Exercise description: How many lines of the listing below hold the word "agent"? Answer with the number alone.

*** Provided material Section Begins ***

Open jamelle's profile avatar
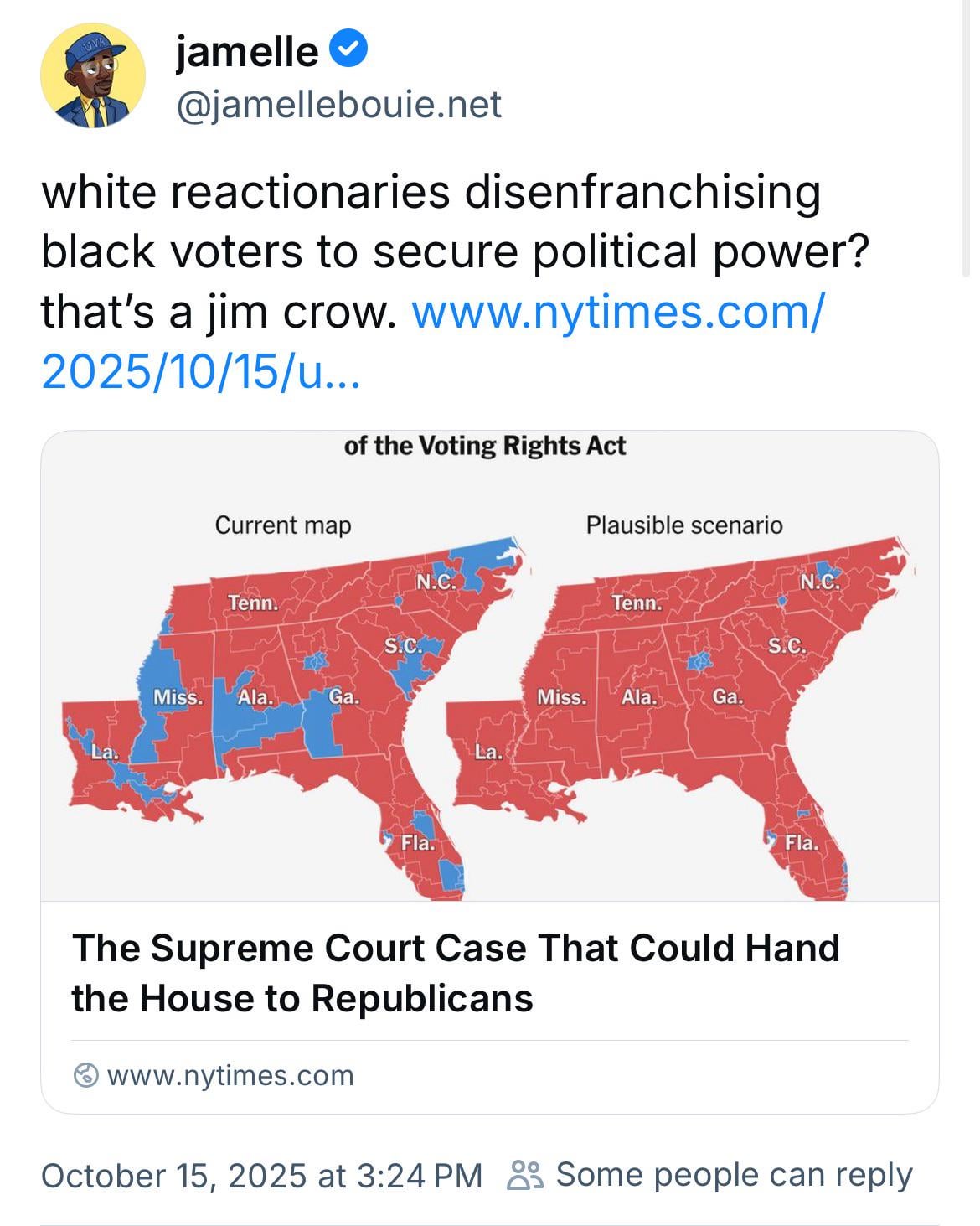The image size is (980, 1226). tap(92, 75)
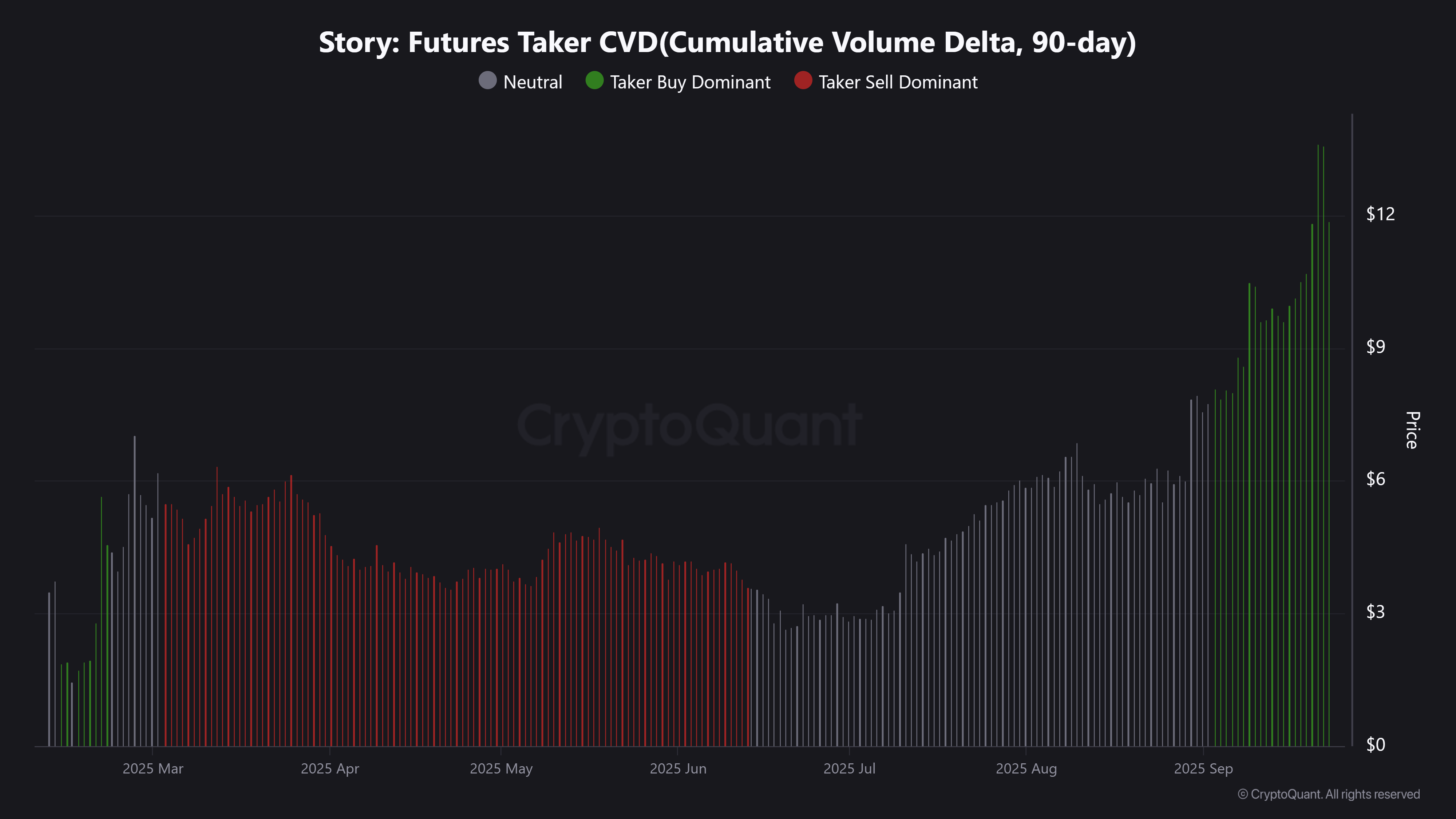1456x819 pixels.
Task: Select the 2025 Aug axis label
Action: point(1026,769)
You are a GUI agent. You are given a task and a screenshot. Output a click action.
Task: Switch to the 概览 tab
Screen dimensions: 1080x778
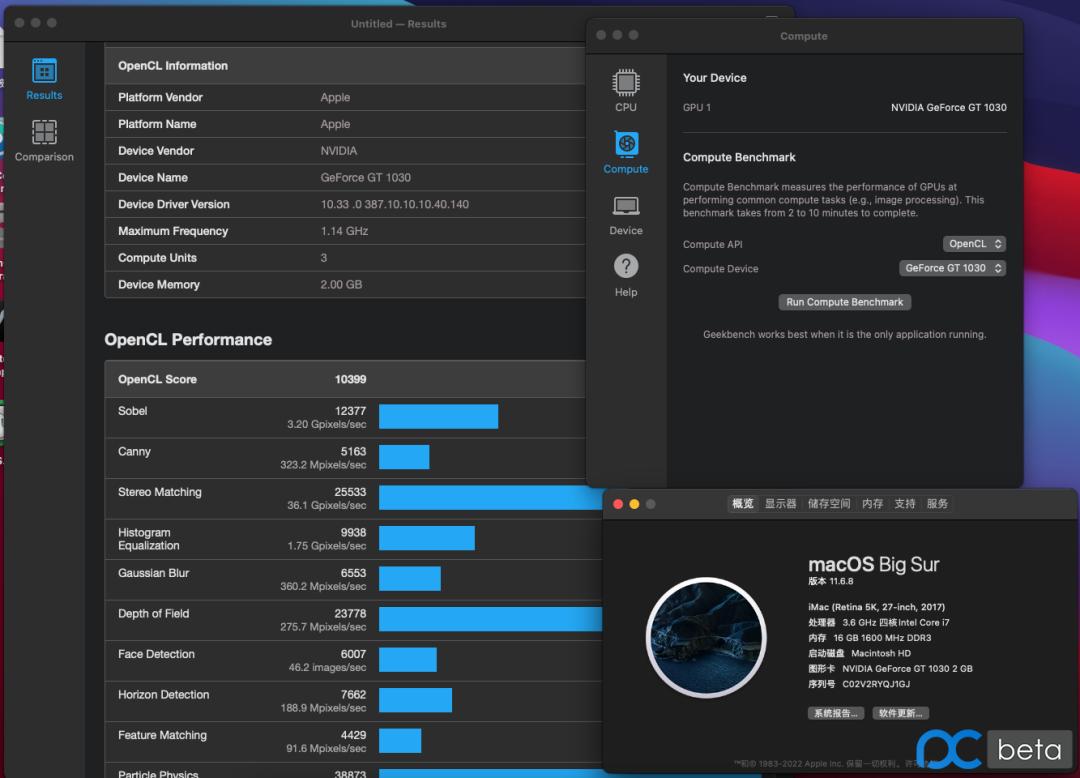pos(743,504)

*** Provided material Section Ends ***
*** Provided material Section Begins ***

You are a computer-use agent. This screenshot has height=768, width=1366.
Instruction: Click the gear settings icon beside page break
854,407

*** Provided material Section Ends ***

Problem solution: 2